An intelligence report from the Australian Federal Police (AFP) details concern about the potential radicalisation of two Indonesian commercial pilots. Obtained by the news website The Intercept, the report profiles two Indonesian pilots who “both appear to be influenced by pro (Islamic State) elements.” It details the social media behaviour of the two men who the AFP believes posed potential security threats because of their knowledge of aviation.
One pilot’s Facebook profile showed a history of employment with the Malaysian-based discount airline AirAsia starting in 2009, including flying on international routes. Then, in 2014, the report said he began to post content supportive of ISIS and to interact with others affiliated with ISIS and Indonesian terrorist groups. He likely changed his name on Facebook and in March listed his current city as Raqqa, Syria. The Facebook profile is no longer online.
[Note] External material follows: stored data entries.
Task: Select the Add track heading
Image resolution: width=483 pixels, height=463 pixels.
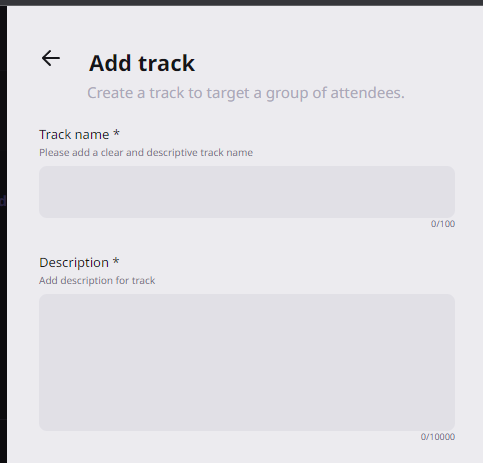Action: tap(142, 63)
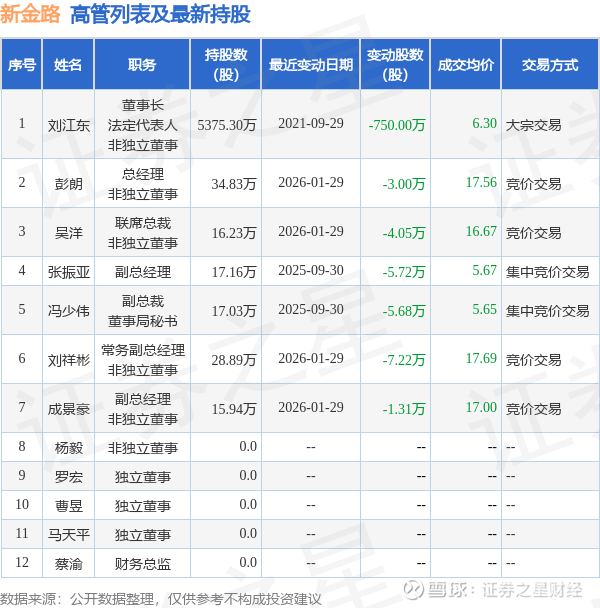
Task: Select 财务总监 position for 蔡渝
Action: [142, 564]
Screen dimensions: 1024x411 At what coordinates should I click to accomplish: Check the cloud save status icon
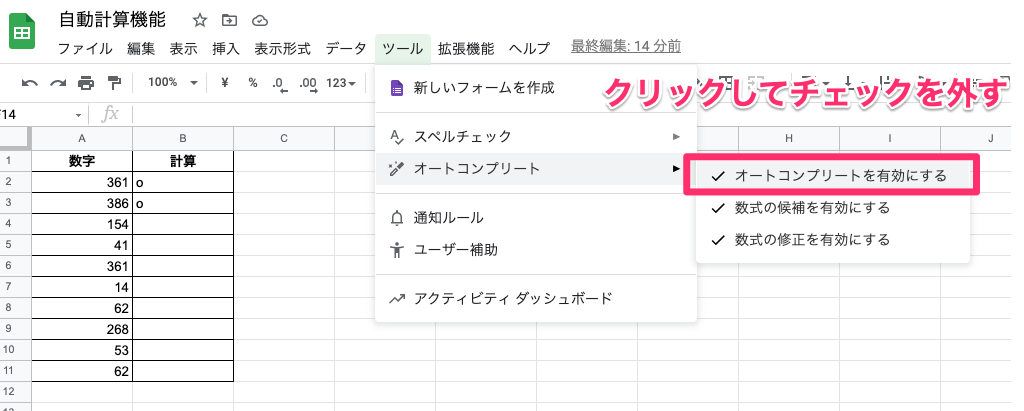(260, 20)
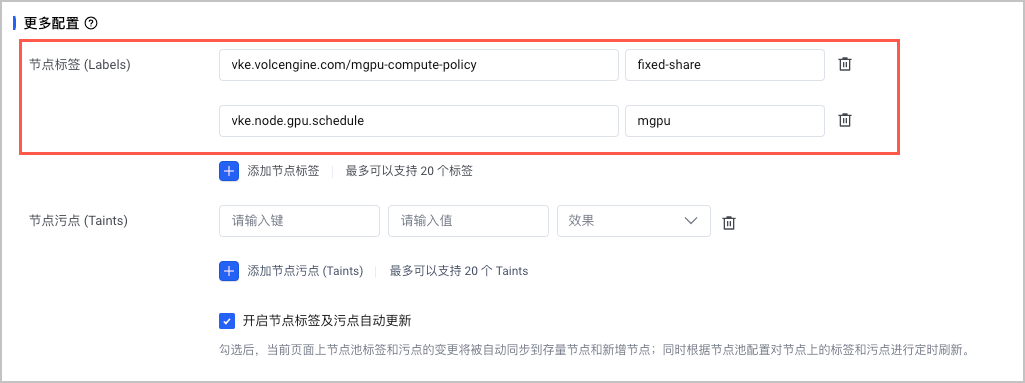Focus the vke.volcengine.com/mgpu-compute-policy key field
Viewport: 1025px width, 383px height.
coord(418,65)
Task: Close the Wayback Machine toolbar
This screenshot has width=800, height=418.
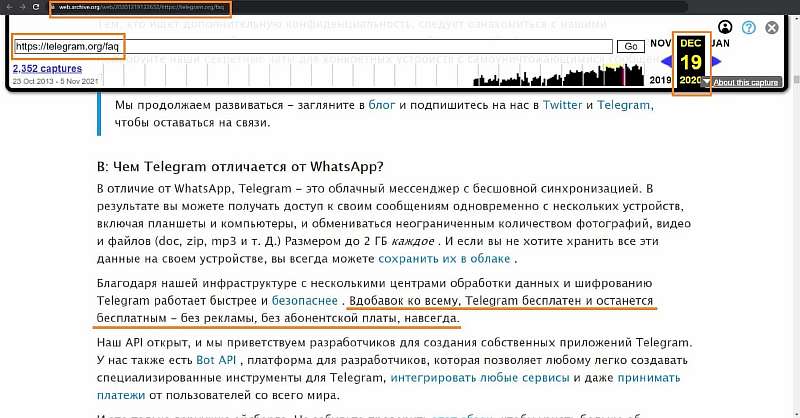Action: pyautogui.click(x=772, y=28)
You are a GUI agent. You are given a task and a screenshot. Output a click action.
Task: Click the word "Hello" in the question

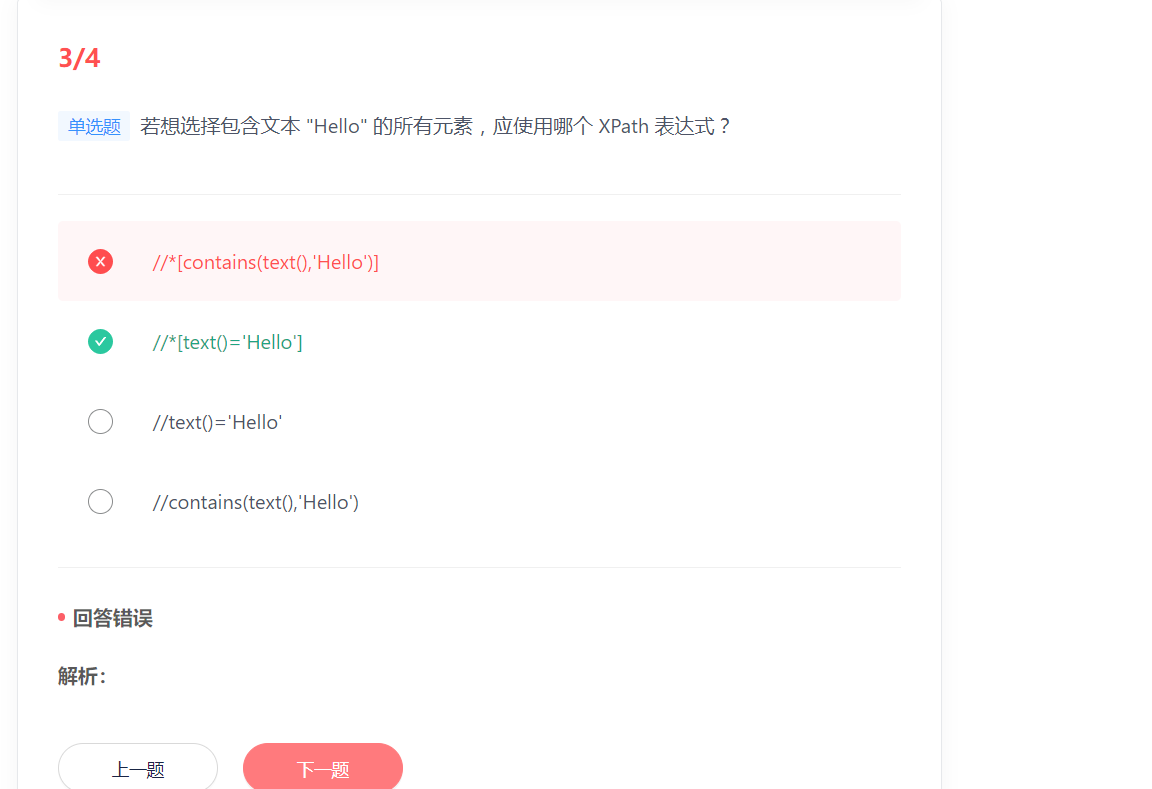click(x=336, y=126)
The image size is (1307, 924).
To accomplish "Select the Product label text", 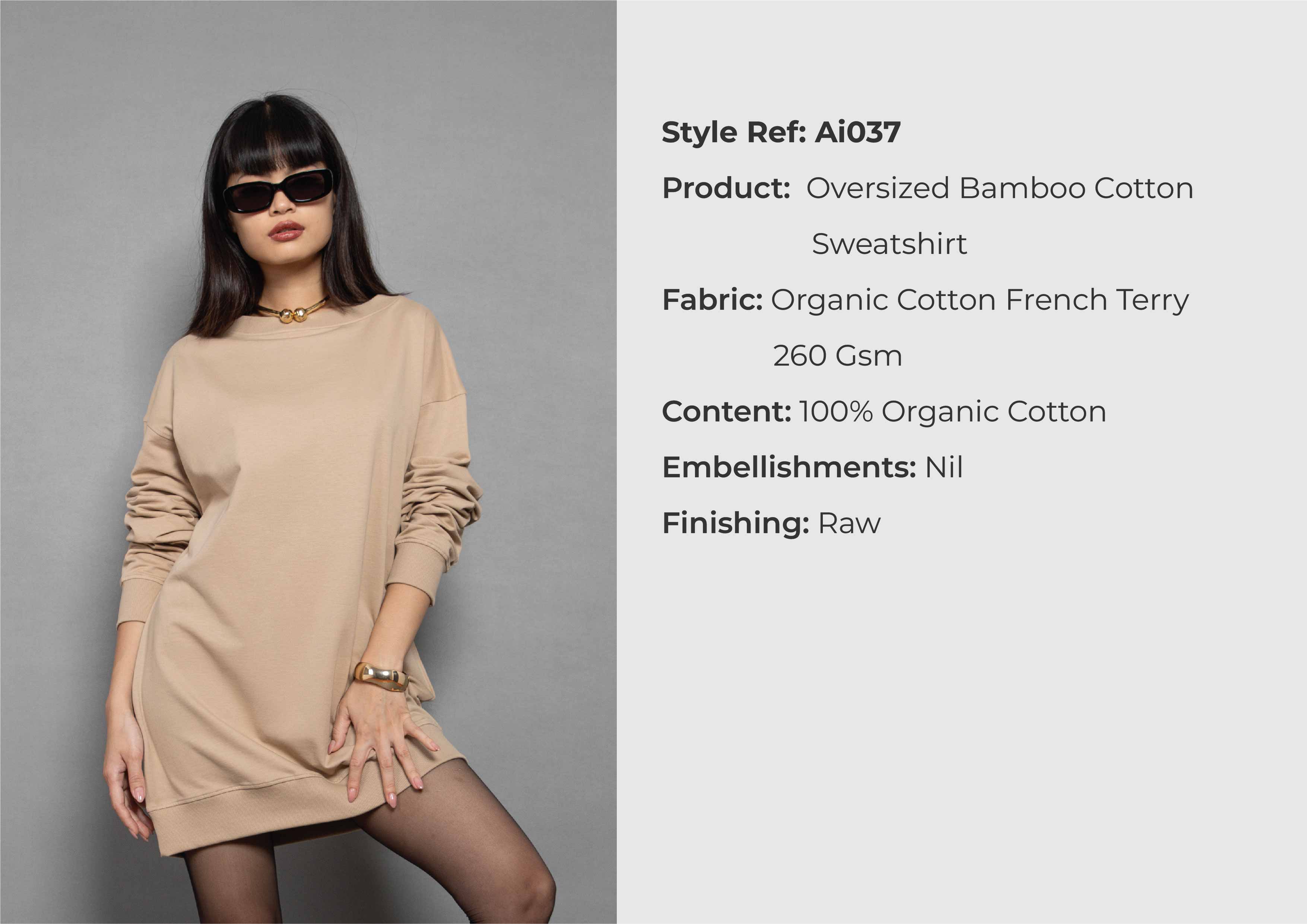I will pos(726,188).
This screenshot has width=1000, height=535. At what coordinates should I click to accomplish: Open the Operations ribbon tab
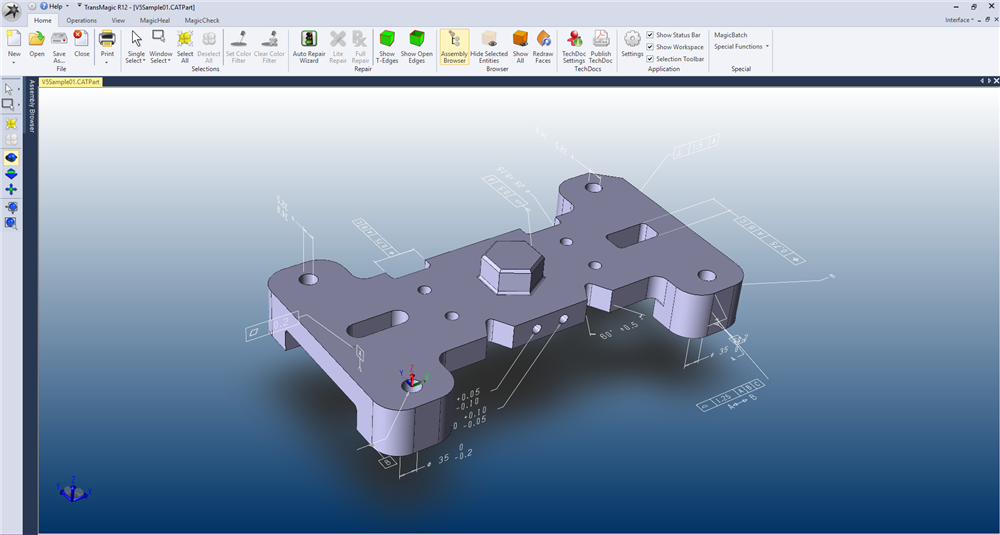81,20
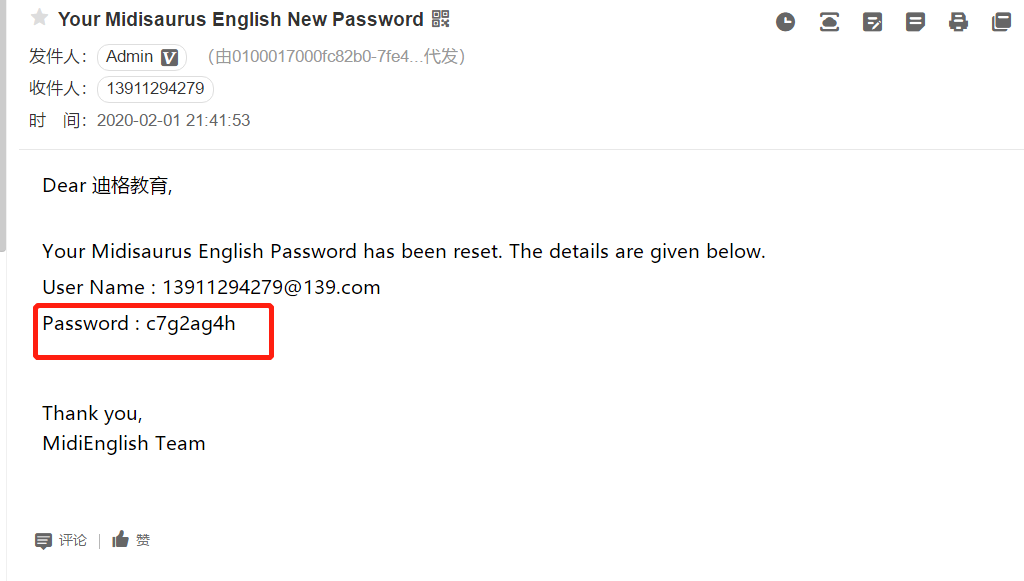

When contacted by CNN, AirAsia Indonesia said the pilot is no longer an employee and therefore the company was unable to comment.
According to the AFP report, a second pilot began posting pro-ISIS material in December and went on to post material from “extremist-related” articles. The Intercept article says he now posts on Facebook under a different name, although the career history matches that listed in the report.
The Facebook user regularly posts ISIS propaganda and news reports alongside family photos and aviation news. On March 19, he reposted a photo of a man holding an ISIS flag with a quote in Bahasa Indonesian calling for jihad. It began, “You become a mujahid. If you are not able. Be supportive of them.”
The second pilot contacted local media with an unconvincing denial of any ties with ISIS. “I have no links with ISIS, as they allege … Does liking someone’s status mean we are like them? There is no allegiance between me and ISIS to this date,” he told Indonesia’s Detik.com.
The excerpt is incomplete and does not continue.